= Work task =
Show each line from the records below in which the word "badge" occurs.

= Task data =
[Start of Attachment]

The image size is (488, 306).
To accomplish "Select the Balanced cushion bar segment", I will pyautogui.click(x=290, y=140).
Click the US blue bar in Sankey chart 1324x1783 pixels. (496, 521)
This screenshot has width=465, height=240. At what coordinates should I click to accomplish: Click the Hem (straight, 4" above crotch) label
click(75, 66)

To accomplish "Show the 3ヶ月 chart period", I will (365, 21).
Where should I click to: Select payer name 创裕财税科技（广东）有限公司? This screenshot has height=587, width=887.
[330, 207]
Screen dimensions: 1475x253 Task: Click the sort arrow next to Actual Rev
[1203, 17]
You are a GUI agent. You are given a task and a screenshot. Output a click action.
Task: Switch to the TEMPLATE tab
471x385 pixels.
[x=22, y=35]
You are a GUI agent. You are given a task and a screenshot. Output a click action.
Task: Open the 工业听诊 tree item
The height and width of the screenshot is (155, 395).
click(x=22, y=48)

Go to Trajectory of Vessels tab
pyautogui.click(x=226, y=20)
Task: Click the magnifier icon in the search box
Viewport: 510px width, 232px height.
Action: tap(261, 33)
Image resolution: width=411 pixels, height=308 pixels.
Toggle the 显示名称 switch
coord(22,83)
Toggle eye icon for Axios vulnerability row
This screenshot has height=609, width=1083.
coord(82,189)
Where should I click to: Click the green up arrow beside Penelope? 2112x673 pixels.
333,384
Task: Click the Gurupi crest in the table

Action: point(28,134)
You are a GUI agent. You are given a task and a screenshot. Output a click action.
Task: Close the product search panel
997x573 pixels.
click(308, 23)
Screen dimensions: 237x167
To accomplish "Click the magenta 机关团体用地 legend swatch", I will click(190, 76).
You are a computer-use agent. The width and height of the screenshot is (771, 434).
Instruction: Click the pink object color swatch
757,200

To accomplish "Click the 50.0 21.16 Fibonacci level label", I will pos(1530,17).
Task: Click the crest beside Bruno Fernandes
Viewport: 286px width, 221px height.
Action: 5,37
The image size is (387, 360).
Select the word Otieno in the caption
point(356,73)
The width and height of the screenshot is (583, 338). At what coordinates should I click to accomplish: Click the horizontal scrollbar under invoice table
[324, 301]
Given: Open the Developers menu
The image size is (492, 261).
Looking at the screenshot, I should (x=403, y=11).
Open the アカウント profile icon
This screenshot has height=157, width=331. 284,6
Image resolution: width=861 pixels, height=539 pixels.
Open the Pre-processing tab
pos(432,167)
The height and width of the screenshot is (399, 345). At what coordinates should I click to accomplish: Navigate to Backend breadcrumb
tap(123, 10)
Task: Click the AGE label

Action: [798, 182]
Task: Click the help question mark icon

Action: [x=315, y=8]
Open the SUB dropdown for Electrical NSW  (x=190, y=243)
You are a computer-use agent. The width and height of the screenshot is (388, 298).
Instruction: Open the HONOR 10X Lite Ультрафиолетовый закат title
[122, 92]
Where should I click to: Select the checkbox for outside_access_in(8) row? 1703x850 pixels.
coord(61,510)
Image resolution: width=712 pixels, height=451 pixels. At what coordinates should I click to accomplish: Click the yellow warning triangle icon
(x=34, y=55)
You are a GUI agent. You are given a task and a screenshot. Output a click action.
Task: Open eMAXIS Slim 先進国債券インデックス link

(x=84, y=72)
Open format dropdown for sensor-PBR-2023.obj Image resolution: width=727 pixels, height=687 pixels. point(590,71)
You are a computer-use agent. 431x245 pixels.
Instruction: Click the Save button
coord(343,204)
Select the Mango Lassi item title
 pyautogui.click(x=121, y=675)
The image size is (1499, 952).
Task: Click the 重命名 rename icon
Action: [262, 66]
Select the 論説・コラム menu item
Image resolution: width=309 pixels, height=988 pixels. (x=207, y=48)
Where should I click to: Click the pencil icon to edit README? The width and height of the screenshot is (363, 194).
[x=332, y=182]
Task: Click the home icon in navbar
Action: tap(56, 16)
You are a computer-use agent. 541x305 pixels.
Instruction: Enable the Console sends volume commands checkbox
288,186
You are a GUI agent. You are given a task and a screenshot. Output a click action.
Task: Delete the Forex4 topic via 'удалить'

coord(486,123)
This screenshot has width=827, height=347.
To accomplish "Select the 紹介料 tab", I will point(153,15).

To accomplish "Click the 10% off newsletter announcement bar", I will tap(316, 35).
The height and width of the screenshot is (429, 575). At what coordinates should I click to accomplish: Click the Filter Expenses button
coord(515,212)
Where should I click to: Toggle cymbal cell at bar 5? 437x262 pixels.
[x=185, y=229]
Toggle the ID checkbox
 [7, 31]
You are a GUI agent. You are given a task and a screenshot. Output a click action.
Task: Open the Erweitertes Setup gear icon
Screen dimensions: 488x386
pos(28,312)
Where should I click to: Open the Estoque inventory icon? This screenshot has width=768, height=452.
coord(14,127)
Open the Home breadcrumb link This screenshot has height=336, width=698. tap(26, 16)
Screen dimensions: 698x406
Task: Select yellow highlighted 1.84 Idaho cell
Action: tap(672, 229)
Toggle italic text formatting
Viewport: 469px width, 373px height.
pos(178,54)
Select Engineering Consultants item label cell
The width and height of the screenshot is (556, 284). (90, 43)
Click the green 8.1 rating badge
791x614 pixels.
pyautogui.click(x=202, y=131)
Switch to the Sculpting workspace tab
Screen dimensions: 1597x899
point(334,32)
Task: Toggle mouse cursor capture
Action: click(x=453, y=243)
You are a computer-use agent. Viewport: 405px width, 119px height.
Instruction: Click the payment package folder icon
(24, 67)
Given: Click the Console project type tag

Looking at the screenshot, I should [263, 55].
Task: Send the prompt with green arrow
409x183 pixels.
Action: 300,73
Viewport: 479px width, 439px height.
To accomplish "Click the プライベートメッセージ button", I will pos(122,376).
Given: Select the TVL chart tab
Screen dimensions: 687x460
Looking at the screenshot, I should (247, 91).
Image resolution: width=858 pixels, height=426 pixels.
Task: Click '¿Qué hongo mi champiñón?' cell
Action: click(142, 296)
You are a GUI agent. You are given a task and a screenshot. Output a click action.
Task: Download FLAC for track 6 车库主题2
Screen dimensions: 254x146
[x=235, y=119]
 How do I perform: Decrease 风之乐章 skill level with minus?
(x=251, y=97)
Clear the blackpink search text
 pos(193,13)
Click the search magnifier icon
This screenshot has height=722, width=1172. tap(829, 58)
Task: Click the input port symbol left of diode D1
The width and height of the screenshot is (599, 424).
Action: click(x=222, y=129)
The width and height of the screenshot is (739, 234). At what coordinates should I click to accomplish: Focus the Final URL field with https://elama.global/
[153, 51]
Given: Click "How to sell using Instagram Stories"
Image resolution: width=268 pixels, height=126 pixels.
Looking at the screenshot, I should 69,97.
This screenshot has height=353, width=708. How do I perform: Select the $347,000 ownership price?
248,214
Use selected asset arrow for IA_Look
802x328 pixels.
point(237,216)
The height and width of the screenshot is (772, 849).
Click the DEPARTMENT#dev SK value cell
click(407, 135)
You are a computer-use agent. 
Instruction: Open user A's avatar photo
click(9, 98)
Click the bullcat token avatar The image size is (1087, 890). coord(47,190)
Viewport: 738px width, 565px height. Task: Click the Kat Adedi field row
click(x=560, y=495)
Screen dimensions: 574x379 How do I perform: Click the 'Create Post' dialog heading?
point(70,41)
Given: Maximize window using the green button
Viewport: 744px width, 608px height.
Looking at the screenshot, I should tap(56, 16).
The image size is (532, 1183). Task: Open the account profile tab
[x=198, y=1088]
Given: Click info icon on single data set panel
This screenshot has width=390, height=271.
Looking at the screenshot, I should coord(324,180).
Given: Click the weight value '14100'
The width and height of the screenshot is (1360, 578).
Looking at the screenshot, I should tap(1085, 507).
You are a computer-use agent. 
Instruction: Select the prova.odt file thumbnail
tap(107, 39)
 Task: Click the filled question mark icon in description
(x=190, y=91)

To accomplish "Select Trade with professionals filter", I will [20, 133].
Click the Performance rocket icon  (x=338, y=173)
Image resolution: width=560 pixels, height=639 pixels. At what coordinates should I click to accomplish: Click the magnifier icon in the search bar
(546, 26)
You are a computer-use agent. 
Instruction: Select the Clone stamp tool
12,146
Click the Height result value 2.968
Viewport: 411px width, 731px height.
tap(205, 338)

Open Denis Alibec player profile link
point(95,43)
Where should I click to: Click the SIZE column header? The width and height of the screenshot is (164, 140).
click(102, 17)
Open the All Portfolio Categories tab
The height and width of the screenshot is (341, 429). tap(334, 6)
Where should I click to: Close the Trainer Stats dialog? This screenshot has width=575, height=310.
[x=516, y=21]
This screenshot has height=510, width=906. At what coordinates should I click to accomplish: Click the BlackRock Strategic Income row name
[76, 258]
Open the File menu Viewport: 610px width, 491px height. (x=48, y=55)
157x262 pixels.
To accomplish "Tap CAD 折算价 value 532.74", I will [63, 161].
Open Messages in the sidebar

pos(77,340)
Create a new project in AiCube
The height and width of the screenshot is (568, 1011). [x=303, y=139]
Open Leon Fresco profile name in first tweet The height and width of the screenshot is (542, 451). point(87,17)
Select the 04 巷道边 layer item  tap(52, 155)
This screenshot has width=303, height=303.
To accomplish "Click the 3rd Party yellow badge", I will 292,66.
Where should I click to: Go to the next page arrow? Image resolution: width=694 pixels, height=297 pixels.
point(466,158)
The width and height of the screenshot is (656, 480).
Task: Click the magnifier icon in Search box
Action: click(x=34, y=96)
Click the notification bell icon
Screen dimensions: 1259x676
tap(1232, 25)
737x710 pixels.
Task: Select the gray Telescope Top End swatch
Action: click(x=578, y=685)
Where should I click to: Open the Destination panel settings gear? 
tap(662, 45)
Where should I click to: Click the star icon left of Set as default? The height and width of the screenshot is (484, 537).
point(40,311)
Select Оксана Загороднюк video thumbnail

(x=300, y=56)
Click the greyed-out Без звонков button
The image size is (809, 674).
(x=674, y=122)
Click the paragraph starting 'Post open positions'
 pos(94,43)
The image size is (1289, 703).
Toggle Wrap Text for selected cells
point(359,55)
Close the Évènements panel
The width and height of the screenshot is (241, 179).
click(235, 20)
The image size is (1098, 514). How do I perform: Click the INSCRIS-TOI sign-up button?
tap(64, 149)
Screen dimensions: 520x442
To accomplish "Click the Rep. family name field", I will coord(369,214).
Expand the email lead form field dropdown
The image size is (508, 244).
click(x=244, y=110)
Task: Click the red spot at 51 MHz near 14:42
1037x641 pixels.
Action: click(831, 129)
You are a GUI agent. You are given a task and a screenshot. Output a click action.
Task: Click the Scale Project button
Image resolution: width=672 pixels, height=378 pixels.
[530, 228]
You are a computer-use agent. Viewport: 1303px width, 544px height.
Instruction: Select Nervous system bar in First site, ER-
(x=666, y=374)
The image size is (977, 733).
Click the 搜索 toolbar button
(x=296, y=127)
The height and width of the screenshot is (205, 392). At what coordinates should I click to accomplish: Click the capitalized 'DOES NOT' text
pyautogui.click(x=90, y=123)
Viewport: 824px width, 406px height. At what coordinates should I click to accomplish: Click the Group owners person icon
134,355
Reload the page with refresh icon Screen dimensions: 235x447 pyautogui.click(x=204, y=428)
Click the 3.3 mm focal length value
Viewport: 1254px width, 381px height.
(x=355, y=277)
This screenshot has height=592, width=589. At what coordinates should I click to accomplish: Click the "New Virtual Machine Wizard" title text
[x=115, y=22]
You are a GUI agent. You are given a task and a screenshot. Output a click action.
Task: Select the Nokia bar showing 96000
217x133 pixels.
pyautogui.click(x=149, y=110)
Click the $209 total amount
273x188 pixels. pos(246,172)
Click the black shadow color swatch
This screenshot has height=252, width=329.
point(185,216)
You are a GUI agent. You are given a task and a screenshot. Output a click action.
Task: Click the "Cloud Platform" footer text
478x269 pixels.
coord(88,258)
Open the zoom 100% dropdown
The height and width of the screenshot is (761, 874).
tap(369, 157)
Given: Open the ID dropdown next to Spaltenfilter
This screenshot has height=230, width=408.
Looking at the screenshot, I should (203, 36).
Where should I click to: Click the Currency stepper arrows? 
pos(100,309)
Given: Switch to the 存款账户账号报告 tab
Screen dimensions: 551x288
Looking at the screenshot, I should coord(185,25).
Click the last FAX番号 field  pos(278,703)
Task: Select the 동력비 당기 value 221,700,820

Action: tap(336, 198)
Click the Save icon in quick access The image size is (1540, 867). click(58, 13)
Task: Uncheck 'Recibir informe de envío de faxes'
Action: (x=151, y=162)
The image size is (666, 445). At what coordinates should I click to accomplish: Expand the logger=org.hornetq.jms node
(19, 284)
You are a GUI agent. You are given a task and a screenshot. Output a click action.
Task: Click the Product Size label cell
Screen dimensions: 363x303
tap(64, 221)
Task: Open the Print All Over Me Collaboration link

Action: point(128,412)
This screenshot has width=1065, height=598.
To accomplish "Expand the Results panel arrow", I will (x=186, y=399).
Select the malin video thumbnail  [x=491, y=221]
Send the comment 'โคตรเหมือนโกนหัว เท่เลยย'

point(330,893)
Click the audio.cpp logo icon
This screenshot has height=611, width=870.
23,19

[End of Attachment]

= Reply =
Click the green 8.1 rating badge
To accomplish "Click the 3rd Party yellow badge", I will 292,66.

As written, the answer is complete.